(Exercise brief)
In the material below, which lines hold the word "from"? Pick each one out.

(Task input)
↓

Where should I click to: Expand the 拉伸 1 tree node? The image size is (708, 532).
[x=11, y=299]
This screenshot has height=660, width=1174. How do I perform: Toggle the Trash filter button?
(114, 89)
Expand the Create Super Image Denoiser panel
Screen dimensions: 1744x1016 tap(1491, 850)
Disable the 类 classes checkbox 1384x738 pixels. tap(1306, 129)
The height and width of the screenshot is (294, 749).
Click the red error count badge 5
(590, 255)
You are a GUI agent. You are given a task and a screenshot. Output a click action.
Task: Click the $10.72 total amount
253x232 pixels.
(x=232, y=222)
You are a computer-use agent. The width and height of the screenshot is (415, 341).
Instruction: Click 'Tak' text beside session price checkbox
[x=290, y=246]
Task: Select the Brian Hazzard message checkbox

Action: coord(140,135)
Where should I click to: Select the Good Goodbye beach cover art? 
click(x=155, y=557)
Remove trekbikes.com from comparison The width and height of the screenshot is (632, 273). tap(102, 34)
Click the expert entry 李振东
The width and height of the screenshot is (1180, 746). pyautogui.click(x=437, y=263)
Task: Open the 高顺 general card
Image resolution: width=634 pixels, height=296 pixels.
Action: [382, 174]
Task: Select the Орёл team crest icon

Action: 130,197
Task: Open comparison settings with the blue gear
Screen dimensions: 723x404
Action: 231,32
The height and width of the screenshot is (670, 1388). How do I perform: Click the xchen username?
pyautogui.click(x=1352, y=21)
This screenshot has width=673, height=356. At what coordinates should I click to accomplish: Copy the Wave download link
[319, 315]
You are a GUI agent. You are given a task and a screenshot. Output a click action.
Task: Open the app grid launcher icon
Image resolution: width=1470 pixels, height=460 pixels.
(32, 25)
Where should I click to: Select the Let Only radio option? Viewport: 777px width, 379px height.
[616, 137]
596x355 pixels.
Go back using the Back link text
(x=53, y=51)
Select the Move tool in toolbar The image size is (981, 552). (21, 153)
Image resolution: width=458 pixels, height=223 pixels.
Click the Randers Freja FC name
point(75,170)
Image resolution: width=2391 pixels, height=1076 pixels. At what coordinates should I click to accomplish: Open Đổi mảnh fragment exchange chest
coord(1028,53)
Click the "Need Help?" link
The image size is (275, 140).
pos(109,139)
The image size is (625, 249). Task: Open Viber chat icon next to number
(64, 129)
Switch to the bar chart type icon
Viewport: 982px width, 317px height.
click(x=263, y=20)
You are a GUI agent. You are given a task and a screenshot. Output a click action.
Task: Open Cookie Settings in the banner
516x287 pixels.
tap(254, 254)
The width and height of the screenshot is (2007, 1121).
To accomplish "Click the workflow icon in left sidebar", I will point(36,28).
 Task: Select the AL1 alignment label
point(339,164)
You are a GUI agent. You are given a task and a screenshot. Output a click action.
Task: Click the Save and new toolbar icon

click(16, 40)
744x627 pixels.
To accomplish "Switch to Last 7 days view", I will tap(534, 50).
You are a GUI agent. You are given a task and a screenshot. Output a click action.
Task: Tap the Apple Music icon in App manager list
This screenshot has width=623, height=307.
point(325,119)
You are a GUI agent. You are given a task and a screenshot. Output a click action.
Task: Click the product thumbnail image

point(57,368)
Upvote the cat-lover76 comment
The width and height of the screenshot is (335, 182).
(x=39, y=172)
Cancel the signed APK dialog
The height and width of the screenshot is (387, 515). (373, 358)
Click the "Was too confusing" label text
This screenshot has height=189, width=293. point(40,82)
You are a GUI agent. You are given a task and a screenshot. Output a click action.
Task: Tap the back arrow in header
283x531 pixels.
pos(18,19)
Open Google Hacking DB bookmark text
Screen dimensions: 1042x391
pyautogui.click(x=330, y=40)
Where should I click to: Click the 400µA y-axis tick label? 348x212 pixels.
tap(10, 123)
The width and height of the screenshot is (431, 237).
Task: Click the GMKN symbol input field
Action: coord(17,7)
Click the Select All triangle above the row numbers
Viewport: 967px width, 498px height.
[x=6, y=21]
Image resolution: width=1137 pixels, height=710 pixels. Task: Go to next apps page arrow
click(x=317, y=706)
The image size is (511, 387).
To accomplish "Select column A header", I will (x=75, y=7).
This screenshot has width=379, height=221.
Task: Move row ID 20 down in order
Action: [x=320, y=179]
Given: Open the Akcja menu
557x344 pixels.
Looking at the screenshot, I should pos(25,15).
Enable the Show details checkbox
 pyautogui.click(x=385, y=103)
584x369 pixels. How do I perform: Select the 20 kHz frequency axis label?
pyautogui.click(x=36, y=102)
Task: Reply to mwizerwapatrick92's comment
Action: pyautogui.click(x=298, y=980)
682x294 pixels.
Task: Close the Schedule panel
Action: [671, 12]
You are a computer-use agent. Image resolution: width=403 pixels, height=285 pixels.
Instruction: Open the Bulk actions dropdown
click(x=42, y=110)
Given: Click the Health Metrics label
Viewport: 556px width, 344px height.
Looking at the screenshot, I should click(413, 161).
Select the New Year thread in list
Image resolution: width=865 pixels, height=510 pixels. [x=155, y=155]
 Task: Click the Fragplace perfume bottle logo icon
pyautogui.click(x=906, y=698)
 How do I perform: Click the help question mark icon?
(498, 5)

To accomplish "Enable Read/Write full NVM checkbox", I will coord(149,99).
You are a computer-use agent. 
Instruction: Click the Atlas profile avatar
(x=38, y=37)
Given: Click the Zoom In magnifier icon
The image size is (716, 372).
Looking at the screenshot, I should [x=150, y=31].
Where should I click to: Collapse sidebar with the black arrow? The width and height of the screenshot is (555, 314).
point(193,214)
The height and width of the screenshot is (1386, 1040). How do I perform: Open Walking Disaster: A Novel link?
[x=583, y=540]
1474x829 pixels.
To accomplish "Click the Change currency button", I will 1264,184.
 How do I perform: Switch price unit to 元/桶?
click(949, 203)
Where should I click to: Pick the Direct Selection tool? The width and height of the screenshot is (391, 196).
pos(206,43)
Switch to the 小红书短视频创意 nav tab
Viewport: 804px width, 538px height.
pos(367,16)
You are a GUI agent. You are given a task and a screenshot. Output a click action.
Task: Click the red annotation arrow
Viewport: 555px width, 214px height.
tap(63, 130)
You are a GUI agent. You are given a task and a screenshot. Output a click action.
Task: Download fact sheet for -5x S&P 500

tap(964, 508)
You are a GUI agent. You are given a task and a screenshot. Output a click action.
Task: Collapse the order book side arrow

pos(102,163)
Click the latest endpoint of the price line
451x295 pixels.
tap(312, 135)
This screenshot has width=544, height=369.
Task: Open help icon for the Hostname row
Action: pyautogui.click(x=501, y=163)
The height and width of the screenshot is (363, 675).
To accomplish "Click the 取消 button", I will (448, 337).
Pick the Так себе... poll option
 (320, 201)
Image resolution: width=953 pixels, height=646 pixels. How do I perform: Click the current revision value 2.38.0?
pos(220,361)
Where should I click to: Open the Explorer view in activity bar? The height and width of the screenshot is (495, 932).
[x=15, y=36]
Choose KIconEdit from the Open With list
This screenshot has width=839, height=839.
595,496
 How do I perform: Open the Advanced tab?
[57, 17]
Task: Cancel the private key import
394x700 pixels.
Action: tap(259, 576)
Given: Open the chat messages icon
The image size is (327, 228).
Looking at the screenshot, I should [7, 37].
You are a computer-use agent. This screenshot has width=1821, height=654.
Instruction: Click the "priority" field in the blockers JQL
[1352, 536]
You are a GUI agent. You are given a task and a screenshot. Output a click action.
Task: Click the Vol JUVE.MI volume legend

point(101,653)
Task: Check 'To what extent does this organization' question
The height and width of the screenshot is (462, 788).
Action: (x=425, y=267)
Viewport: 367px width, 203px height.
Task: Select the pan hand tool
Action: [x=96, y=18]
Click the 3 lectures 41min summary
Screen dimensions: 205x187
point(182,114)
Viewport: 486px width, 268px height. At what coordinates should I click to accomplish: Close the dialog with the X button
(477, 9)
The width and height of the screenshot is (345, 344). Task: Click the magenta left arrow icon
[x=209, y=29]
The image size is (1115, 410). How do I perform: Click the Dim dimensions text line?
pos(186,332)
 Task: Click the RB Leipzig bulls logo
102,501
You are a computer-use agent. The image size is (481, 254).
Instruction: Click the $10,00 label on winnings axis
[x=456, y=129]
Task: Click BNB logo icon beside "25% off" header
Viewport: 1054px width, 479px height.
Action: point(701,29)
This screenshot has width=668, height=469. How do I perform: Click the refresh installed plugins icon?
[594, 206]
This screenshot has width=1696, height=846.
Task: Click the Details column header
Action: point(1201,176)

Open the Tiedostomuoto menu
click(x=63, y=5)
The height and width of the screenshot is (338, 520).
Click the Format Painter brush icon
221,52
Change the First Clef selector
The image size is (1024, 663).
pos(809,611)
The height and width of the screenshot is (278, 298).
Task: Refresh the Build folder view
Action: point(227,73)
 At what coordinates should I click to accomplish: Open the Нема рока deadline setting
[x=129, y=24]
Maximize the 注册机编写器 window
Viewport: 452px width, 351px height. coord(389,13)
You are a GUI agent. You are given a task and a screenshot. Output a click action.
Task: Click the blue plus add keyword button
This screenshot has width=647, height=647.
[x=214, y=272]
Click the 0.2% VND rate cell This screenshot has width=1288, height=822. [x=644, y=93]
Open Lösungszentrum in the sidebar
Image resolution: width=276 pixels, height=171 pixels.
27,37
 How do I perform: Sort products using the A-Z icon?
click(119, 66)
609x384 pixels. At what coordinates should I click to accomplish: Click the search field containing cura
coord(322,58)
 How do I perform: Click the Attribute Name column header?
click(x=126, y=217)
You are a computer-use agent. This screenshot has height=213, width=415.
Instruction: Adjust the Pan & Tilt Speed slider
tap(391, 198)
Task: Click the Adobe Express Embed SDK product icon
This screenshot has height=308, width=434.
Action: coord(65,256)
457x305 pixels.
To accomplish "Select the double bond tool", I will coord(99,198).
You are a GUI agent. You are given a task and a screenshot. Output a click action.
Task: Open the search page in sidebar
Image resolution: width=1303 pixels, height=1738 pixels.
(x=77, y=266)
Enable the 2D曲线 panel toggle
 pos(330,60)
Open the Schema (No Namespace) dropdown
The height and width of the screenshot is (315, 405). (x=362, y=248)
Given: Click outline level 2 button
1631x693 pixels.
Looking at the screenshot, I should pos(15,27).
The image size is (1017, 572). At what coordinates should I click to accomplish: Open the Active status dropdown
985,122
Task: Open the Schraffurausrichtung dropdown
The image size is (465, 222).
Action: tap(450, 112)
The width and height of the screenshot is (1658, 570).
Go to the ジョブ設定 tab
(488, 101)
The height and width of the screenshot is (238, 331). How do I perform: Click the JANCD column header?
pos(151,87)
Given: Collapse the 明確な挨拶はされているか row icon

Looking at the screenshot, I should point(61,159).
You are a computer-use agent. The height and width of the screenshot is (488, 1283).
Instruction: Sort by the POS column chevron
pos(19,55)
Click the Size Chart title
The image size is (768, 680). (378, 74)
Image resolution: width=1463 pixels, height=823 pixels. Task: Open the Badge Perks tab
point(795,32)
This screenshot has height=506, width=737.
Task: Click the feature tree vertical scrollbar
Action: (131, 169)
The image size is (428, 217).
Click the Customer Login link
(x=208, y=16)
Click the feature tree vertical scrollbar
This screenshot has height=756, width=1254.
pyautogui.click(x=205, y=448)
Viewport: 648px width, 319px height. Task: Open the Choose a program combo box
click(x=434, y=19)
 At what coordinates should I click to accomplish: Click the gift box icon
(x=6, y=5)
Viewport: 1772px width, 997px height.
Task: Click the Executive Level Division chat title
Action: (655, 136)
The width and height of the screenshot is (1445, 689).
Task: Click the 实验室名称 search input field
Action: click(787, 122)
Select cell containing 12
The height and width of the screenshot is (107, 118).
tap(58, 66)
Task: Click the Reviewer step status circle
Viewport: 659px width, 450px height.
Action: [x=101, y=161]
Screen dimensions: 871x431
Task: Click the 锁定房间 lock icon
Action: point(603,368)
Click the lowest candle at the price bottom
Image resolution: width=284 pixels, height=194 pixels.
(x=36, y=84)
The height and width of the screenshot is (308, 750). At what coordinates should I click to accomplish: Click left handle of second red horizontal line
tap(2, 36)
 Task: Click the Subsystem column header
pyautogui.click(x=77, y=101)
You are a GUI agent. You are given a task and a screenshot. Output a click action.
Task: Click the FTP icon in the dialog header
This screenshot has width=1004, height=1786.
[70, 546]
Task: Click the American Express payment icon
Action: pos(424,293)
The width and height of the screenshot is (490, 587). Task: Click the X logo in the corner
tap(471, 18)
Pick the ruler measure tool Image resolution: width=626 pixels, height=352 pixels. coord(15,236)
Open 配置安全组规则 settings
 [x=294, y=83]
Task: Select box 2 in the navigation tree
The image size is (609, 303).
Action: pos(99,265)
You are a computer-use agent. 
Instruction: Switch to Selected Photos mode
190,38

↑

(Response area)
Remove trekbikes.com from comparison The width and height of the screenshot is (632, 273). tap(102, 34)
Choose KIconEdit from the Open With list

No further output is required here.